Wednesday, May 29, 2013

2013/241 What am I Doing with the Rest of My Life

Had my monthly check up today. First I had to get my blood test which I cut a little too close to the doctor's appointment for my own comfort. After the drill, I walked towards the lobby when tears suddenly came from nowhere. Even after four years of this, there are times when I can't believe this is my life.

I was expecting a long wait for the doctor since he had been on vacation for over two weeks and as a result, I knew he was over booked this week. It was a pleasant surprise when he came walking through the door just a few moments after the nurse showed me to the examination room. After an exchange of pleasantries, he went through my test results.

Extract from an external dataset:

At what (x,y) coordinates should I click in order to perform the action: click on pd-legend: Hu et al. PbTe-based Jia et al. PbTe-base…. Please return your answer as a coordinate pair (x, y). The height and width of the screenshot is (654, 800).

The bottom line, there wasn't much change in the numbers. My CA27-27 from last month as compared to the month before had gone up about 10 points. He didn't make a big deal about it, saying something like the numbers had stabilized, but I was rather disappointed. He scheduled me for two more months of chemo with a bone scan in between and I went on my not so merry way.

As I walked to the parking lot, the tears threatened to make another appearance, but I pushed them back. I didn't want to take myself there. I put my trust in the Lord, not in some test results. Sure instead of 237, they are now 248, but they've been as high as 900 and I've survived.



Still, I couldn't help but wonder, what am I doing with my life? Am I prepared for what's ahead.